Deep Impulse Responses: Estimating and Parameterizing Filters with Deep Networks
Alexander Richard, Peter Dodds, Vamsi Krishna Ithapu

TL;DR
This paper introduces a neural network-based framework for estimating and parameterizing impulse responses from noisy, real-world data, enabling robust, efficient, and interpolatable impulse response modeling for AR/VR applications.
Contribution
A novel neural representation learning framework that jointly estimates impulse responses and noise characteristics from challenging, real-world signals.
Findings
Robust impulse response estimation at low SNRs
Effective learning from spatio-temporal speech data
Facilitates interpolation and compression of impulse responses
Abstract
Impulse response estimation in high noise and in-the-wild settings, with minimal control of the underlying data distributions, is a challenging problem.
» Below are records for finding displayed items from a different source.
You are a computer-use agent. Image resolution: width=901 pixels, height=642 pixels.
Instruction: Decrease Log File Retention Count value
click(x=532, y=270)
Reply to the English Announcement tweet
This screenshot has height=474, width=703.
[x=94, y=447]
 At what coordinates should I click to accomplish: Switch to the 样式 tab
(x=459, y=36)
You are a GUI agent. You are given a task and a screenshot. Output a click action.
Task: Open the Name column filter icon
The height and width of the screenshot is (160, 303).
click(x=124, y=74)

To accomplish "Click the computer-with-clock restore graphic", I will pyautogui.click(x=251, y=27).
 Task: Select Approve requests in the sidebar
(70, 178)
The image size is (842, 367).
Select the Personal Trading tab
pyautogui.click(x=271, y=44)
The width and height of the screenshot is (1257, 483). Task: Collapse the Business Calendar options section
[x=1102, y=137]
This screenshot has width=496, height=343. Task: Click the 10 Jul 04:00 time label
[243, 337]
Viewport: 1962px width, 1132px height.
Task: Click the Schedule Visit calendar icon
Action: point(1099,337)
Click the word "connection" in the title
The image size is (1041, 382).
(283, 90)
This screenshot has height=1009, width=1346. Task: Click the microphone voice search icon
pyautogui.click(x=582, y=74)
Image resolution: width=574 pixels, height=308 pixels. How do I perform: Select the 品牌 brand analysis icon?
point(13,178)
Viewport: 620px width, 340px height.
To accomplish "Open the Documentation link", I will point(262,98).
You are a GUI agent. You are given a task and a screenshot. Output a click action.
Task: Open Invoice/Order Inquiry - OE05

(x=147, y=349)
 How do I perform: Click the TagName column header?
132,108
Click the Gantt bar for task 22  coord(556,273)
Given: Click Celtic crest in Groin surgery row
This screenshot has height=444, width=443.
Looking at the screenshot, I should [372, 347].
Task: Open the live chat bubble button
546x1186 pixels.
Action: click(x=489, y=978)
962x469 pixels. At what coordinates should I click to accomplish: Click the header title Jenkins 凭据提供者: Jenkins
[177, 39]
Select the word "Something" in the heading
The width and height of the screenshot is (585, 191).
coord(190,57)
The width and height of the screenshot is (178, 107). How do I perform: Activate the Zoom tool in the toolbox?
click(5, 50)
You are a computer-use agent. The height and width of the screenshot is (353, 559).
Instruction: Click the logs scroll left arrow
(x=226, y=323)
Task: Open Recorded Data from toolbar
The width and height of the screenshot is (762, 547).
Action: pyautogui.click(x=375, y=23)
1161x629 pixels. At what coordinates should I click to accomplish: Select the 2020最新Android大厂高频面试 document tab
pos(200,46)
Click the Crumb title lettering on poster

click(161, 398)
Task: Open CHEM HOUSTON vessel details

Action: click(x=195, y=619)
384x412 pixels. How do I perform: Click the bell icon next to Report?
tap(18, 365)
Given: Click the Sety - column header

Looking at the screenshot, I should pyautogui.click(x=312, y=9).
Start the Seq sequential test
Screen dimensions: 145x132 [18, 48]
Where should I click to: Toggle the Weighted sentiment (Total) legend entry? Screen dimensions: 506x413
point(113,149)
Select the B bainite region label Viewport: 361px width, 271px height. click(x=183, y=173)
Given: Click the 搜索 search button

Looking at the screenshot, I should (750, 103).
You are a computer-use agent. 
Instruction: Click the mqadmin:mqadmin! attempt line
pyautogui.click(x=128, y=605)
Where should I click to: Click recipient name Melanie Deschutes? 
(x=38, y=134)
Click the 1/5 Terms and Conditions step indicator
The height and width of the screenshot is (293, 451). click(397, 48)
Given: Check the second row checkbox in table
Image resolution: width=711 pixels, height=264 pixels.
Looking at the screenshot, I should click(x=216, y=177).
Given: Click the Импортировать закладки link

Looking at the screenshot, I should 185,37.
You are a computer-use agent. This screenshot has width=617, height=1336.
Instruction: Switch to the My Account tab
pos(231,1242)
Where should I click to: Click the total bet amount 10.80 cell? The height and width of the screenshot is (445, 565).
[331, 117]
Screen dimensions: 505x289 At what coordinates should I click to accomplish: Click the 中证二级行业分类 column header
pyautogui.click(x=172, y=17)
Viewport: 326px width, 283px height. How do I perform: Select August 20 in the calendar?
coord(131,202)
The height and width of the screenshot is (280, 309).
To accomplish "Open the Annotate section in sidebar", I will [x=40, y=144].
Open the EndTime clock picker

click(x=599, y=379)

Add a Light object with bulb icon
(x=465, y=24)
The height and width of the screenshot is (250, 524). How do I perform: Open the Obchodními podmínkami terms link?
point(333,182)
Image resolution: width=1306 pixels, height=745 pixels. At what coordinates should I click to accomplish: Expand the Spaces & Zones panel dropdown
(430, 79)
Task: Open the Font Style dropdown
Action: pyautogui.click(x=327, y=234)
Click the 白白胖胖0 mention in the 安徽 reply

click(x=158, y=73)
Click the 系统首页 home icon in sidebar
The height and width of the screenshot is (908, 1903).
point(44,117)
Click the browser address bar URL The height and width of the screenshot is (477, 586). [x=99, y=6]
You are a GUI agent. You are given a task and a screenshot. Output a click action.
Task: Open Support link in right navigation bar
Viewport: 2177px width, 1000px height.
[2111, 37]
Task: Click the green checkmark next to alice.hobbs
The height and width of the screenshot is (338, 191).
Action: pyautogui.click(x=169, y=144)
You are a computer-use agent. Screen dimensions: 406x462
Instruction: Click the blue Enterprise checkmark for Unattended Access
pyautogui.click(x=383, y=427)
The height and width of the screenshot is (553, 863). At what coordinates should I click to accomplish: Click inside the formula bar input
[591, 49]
We propose a novel framework for parameterizing and estimating impulse responses based on recent advances in neural representation learning. Our framework is driven by a carefully designed neural network that jointly estimates the impulse response and the (apriori unknown) spectral noise characteristics of an observed signal given the source signal. We demonstrate robustness in estimation, even under low signal-to-noise ratios, and show strong results when learning from spatio-temporal real-world speech data. Our framework provides a natural way to interpolate impulse responses on a spatial grid, while also allowing for efficiently compressing and storing them for real-time rendering applications in augmented and virtual reality.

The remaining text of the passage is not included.